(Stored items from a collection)
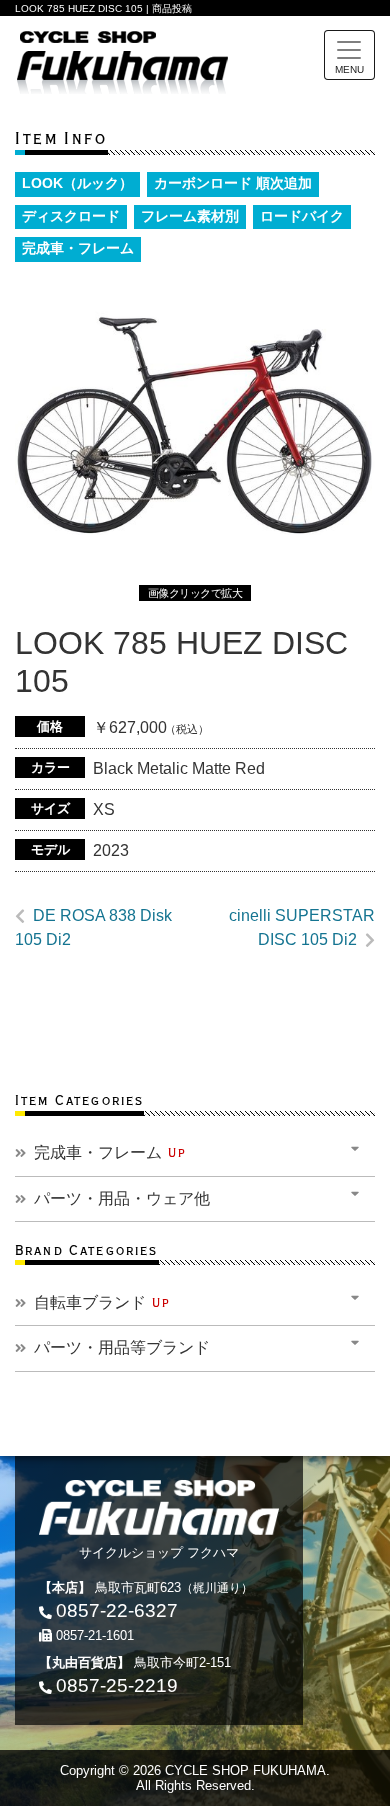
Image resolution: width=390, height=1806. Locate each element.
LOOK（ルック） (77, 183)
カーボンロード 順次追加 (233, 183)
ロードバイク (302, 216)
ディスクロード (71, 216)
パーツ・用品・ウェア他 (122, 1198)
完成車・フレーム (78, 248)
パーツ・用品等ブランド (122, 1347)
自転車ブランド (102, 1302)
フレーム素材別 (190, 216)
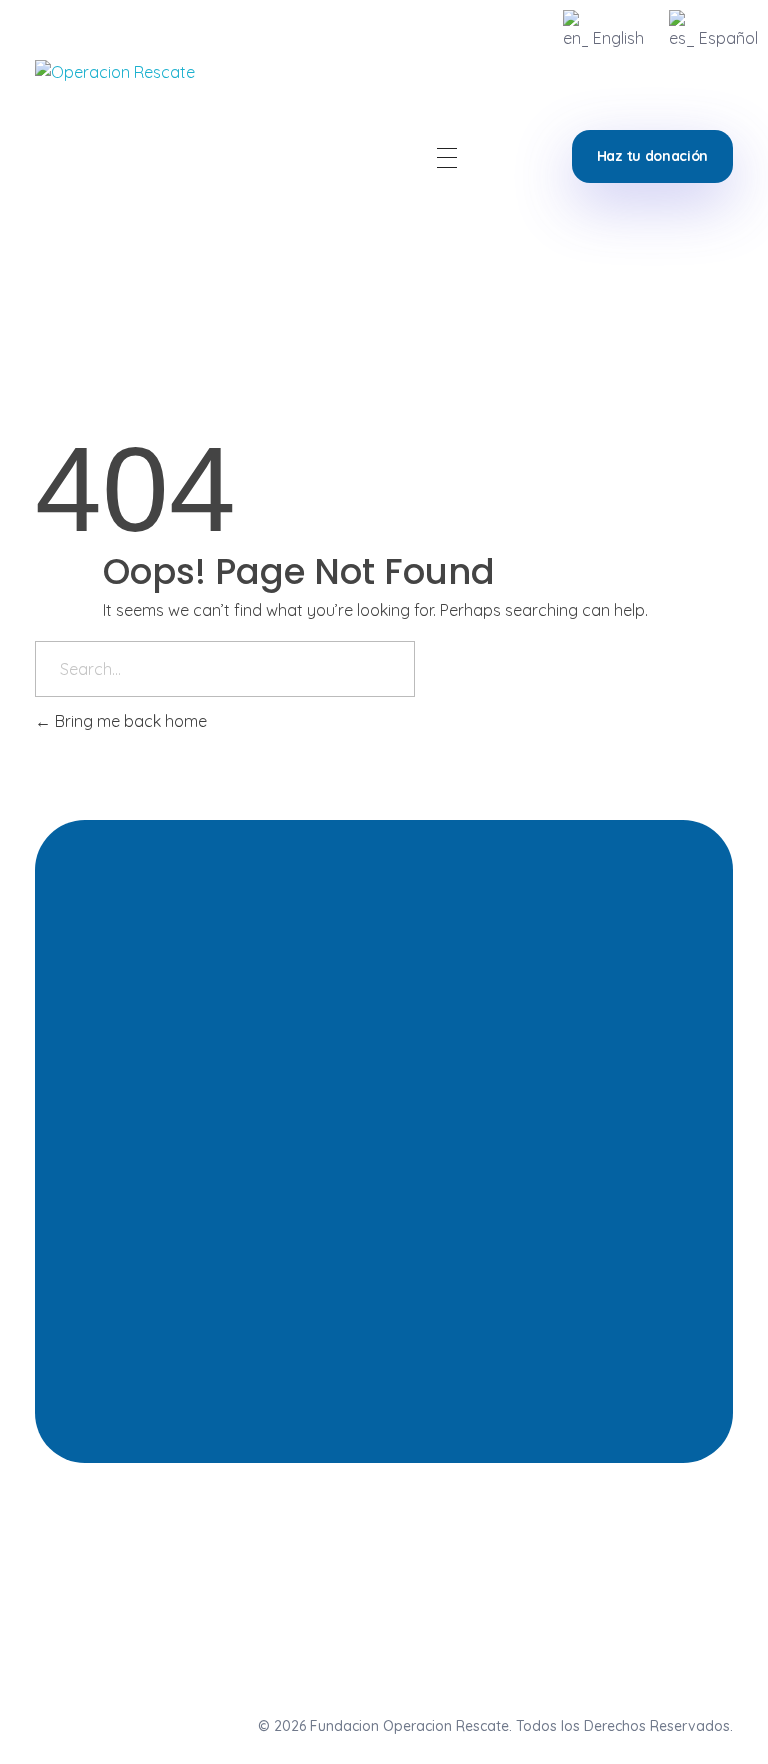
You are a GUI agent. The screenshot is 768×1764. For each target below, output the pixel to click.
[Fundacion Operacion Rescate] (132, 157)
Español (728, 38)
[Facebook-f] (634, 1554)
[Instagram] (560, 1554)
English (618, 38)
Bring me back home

◆ PROBLEM TO WORK ON ◆
The whole of the data above needs retyping exactly, with pictures omitted.

◆ PROBLEM SOLUTION ◆
Image resolution: width=390, height=1806. Locate each element.
LOOK（ルック） (77, 183)
カーボンロード 順次追加 (233, 183)
ロードバイク (302, 216)
ディスクロード (71, 216)
パーツ・用品・ウェア他 (122, 1198)
完成車・フレーム (78, 248)
パーツ・用品等ブランド (122, 1347)
自転車ブランド (102, 1302)
フレーム素材別 (190, 216)
You are a GUI agent. The screenshot is 768×1764. For each target below, output the pixel to click.
[Fundacion Operacion Rescate] (132, 157)
Español (728, 38)
[Facebook-f] (634, 1554)
[Instagram] (560, 1554)
English (618, 38)
Bring me back home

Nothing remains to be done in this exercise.